Neben Notebookcheck wirklich für mich die erste Anlaufstelle, wenn es um Notebooks ging. Hoffentlich gibt es einen relaunch in ähnlicher Form.


----------



## Bumblebee (15. Januar 2014)

Also bisher ist auf der Seite nichts davon zu lesen
- wird also möglicherweise in der gleichen Form fortgeführt
- stimmt es denn auch wirklich??

Falls es stimmt wäre es auch für mich ein "Tool" welches ich vermissen würde


----------



## poiu (15. Januar 2014)

das Forum wurde dicht gemacht und die letzte News war ende Dezember

mal sehen was die daraus machen, aber irgendwie schade.

Ich  weiß ja nicht wie ihr das seht, aber selbst wenn Notebooksbilliger unter dem Namen weiter macht, ich persönlich würde Tests von Shopmitarbeitern nicht ganz ernst nehmen. 

PS das steht natürlich auf der Seite

Schließung des Forums - Notebookjournal - Forum


----------



## keinnick (15. Januar 2014)

Schade. Ich frage mich, was Notebooksbilliger nun mit der Seite anfangen möchte.


----------



## n1c0 (15. Januar 2014)

Schade, aber hatte sich ja bereits abgezeichnet. Tests wurden weniger und auch nicht mehr so gut wie noch 2011-2012... Notebooksbilliger verspricht sich wohl mehr Hits/Verkäufe durch massive Werbung


----------



## mickythebeagle (15. Januar 2014)

n1c0 schrieb:


> Notebooksbilliger verspricht sich wohl mehr Hits/Verkäufe durch massive Werbung


 

Warst Du schon mal in einem der 3 Läden von Notebooksbilliger.de in Sarstedt / München / Düsseldorf  ? 

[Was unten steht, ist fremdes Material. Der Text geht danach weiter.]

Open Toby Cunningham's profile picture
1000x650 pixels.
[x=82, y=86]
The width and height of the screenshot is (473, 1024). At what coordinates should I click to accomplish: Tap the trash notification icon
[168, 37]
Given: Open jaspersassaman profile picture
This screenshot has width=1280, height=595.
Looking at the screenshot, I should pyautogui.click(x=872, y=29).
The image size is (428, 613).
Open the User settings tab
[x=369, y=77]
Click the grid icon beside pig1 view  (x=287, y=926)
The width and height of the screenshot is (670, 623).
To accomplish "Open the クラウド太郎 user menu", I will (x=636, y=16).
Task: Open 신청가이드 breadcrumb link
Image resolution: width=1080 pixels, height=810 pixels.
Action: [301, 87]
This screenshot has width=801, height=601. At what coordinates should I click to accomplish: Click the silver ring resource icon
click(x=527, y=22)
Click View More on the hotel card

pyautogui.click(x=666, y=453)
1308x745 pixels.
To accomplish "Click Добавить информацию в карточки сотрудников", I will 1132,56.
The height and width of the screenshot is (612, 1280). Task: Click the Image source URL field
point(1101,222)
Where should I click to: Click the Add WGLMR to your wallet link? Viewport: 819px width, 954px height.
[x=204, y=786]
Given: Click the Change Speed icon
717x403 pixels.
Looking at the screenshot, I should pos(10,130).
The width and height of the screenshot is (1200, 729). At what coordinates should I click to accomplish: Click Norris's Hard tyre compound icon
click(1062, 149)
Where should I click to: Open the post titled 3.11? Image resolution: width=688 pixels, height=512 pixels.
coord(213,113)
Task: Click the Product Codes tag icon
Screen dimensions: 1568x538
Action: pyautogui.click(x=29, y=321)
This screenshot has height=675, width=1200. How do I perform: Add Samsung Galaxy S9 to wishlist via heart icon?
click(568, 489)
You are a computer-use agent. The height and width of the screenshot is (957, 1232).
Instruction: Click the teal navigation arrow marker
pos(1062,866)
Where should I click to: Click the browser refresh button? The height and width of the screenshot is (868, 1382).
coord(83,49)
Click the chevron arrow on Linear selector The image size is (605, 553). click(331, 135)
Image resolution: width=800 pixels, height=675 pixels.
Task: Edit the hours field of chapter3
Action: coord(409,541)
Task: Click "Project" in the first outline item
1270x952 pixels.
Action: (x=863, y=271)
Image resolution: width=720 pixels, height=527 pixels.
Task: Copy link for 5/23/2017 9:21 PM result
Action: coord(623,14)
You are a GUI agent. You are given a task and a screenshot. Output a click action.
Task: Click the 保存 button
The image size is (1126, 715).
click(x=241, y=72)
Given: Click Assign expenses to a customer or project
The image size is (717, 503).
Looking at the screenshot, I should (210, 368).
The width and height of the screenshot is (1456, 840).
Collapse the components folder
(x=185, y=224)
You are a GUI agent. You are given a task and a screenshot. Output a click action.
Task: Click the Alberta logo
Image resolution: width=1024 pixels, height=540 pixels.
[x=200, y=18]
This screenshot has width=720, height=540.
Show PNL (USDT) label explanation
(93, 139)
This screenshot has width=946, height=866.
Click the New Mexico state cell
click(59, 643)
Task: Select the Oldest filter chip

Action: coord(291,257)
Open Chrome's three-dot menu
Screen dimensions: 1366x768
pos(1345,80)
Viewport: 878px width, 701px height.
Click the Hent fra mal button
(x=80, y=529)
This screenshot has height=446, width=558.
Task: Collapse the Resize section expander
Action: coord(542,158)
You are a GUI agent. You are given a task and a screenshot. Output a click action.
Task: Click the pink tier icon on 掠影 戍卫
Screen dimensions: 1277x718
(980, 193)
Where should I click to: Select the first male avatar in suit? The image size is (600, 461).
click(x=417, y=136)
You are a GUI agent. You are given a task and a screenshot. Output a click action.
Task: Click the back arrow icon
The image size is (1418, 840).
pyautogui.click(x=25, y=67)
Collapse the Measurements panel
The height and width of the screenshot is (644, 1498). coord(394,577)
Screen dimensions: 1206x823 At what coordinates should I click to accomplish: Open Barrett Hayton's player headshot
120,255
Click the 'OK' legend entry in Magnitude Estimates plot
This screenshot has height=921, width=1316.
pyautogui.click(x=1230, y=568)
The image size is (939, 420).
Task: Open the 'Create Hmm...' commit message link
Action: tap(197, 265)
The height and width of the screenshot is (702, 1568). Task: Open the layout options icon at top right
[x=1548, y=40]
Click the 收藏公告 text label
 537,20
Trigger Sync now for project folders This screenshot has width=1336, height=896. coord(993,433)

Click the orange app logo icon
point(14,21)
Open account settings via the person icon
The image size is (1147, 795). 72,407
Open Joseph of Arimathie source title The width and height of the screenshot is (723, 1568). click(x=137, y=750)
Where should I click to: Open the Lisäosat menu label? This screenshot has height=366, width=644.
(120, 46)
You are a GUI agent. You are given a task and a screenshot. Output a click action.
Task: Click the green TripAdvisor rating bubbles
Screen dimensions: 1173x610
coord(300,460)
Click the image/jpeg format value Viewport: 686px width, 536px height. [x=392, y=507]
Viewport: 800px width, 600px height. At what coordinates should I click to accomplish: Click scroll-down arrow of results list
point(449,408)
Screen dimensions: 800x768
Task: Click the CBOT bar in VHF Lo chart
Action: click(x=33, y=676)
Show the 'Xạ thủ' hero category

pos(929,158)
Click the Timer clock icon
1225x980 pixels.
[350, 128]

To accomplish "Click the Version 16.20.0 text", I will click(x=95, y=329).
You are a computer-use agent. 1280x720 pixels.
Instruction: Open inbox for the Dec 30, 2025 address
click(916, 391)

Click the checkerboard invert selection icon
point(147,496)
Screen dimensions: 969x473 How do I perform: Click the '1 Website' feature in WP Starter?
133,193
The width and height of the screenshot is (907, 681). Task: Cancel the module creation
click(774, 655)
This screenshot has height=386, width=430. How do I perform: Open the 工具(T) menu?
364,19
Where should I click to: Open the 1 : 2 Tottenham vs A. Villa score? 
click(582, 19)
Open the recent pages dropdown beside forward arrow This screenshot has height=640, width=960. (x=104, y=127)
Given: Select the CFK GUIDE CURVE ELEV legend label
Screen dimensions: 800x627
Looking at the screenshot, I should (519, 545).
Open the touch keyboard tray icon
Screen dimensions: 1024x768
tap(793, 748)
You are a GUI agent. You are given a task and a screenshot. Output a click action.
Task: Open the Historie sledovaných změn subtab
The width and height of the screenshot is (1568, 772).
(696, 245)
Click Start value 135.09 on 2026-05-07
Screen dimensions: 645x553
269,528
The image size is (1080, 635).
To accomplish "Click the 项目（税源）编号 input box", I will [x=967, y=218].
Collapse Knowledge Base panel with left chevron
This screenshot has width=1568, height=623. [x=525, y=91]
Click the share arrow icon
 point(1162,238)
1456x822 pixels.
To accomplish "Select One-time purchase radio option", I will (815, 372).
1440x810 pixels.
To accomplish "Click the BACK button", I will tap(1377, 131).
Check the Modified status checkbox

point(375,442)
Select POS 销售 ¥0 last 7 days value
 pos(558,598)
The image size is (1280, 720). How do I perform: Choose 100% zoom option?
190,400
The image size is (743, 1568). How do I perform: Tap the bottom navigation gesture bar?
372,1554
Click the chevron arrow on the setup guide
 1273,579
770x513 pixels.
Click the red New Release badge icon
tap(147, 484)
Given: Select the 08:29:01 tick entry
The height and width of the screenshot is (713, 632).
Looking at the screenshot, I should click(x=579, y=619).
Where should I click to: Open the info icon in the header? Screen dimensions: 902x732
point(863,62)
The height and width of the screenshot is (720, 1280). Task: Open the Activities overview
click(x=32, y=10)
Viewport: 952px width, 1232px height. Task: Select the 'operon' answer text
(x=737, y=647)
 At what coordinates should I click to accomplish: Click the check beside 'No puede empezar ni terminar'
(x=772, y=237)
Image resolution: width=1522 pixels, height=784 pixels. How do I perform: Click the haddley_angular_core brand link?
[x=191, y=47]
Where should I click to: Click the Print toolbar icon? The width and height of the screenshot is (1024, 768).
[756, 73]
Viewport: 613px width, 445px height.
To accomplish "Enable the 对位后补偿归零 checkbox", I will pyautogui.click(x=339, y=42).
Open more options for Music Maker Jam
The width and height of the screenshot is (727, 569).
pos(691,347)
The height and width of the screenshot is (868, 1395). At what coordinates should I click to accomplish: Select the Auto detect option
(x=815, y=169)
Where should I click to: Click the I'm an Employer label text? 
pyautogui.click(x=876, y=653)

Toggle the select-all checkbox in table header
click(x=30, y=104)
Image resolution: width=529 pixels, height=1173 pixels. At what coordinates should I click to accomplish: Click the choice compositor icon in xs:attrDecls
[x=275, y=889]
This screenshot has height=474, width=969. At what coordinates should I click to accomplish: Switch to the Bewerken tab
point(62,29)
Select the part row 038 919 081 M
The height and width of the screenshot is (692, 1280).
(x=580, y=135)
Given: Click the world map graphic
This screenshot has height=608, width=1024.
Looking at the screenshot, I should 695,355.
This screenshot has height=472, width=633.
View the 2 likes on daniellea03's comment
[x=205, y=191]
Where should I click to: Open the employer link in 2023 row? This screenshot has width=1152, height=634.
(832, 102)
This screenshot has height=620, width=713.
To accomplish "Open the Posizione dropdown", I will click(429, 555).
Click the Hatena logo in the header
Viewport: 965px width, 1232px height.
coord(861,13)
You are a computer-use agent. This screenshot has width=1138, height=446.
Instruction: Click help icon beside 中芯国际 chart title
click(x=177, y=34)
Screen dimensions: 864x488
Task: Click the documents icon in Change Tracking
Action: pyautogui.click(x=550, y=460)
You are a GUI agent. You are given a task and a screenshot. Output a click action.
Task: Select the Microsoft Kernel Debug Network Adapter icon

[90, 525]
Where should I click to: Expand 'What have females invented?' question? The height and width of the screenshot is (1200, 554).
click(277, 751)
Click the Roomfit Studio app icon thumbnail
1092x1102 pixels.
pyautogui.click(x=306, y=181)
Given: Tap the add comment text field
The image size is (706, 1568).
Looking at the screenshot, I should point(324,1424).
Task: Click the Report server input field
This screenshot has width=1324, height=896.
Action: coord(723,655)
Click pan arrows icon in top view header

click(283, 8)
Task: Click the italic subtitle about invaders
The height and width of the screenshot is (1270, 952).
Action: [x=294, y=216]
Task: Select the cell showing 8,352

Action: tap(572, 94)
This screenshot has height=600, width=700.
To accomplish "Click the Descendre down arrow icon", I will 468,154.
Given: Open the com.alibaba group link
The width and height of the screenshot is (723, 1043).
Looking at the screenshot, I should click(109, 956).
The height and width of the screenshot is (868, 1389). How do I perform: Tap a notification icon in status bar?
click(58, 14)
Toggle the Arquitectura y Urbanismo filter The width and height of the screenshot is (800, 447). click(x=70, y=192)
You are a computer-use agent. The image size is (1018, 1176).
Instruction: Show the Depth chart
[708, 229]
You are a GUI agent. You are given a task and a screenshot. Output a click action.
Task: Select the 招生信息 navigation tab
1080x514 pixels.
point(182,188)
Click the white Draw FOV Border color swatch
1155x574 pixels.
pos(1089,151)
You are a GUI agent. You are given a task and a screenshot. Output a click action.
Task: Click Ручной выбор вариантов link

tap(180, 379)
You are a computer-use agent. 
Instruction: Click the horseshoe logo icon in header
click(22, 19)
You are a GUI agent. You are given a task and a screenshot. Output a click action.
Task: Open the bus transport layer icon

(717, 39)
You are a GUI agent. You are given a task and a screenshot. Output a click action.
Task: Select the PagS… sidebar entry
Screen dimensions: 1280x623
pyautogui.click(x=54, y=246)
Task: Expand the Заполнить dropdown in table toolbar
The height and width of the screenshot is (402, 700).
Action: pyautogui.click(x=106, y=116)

Wenn nicht würde ich sehr aufpassen was Du da Schreibst


----------



## rocc (15. Januar 2014)

mickythebeagle schrieb:


> Warst Du schon mal in einem der 3 Läden von Notebooksbilliger.de in Sarstedt / München / Düsseldorf  ?



Gibt's da etwas besonders Lobenswertes?


----------



## AdmiralGoD (15. Januar 2014)

schade :/


----------



## Alex555 (15. Januar 2014)

ja, ist sehr schade. Notebookjournal war mit notebookcheck die ersten Anlaufstellen. 
Tests von einer Seite, die auch noch notebooks verkauft/verkaufen will sehe ich kritisch, und dementsprechend würde ich die Artikel auch bewerten. 
Eine sehr gute Anlaufstelle ist auch noch Notebook Manufacturers , da findet man viele kompetente User, man bekommt unabhängige Berichte, und auch noch tweaks, Modding usw. 
Schade, aber kann man wohl nichts machen


----------



## n1c0 (16. Januar 2014)

mickythebeagle schrieb:


> Warst Du schon mal in einem der 3 Läden von Notebooksbilliger.de in Sarstedt / München / Düsseldorf  ?
> 
> Wenn nicht würde ich sehr aufpassen was Du da Schreibst


 
Und was genau hat das mit dem Thema zutun? Gerade aktuell massive Probleme bei einer Rückabwicklung mit dem Laden! Zwar online aber Notebooksbilliger ist nicht mehr das, was es mal war!

Bei so einer Übernahme von einem ehemals unabhängigen Testportal bleibt immer ein fader Beigeschmack, sollte die Seite weitergeführt werden...


----------



## wollekassel (16. Januar 2014)

Da hab ich wohl was verpasst - bezogen auf notebooksbilliger.de - war für mich immer nen Händler und keine Testseite wie diese hier.


----------